Questi studi convergono su un’idea molto semplice: la scrittura a mano, nella logica tradizionale dell’incidere il foglio con la penna, permette un coordinamento di motricità fine con componenti neurofisiologiche assolutamente uniche che la tastiera non è in grado di garantire.

La penna consente connessioni neurocerebrali articolate e raffinate assolutamente imparagonabili col puro e semplice battito del dito su una tastiera. Il movimento della mano che traccia lettere e parole implica, nel bambino che sta incominciando a leggere e a scrivere, il riconoscimento di linee, curve, spazi, creando, dal punto di vista cognitivo, una connessione visivo- motoria di grande valore evolutivo.

La scrittura manuale «costringe» a direzionare il movimento della mano a seconda della lettera che si deve scrivere. Inoltre il testo va orientato nello spazio e contenuto all’interno delle dimensioni di un foglio. Questo tipo di azioni attiva la corteccia parietale preposta alla capacità di calcolo, linguaggio, orientamento spaziale e memoria. Più avanti, lo scrivere in corsivo richiederà necessariamente di saper collegare le lettere tra loro. La tastiera, invece, non richiede un simile sforzo: basta picchiettare su tasti tutti uguali e le parole vengono da sé. I rischi della scrittura su tastiera sono chiari: soprattutto nei bambini piccoli viene impedito il corretto sviluppo di alcuni meccanismi cognitivi fondamentali. Sono noti i ritardi che l’uso della televisione, dei video-schermi, dei videogiochi e della tastiera provocano nei processi di lettoscrittura. Occorre ricordarli per evitare, fra anni, di ritrovarci con un aumento drammatico di disgrafie e disortografie se non, addirittura, ritardi nella vera e propria capacità di leggere e scrivere. A volte sono gli stessi venditori di questi prodotti che finiscono per promuovere convegni specifici sul passaggio dalla penna alla tastiera.

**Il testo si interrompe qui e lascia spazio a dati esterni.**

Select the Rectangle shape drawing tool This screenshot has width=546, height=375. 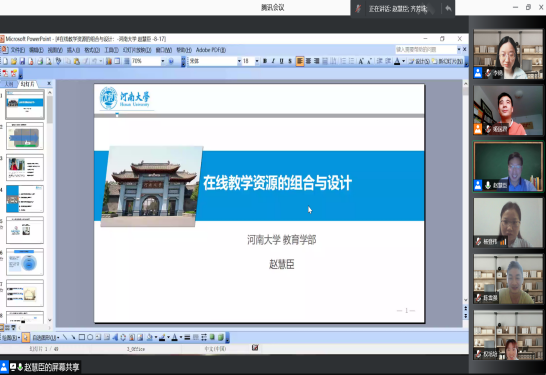click(81, 337)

Genitori e insegnanti non possono permettere che siano date informazioni non solo sbagliate, ma decisamente in malafede. Le ricerche scientifiche lasciano poco spazio ai dubbi e quindi i bambini vanno, ancora una volta, tutelati nel loro mondo e nel loro pensiero che è pratico, operativo, concreto e sensoriale. Solo in questo modo potranno crescere e raggiungere le altre fasi della vita.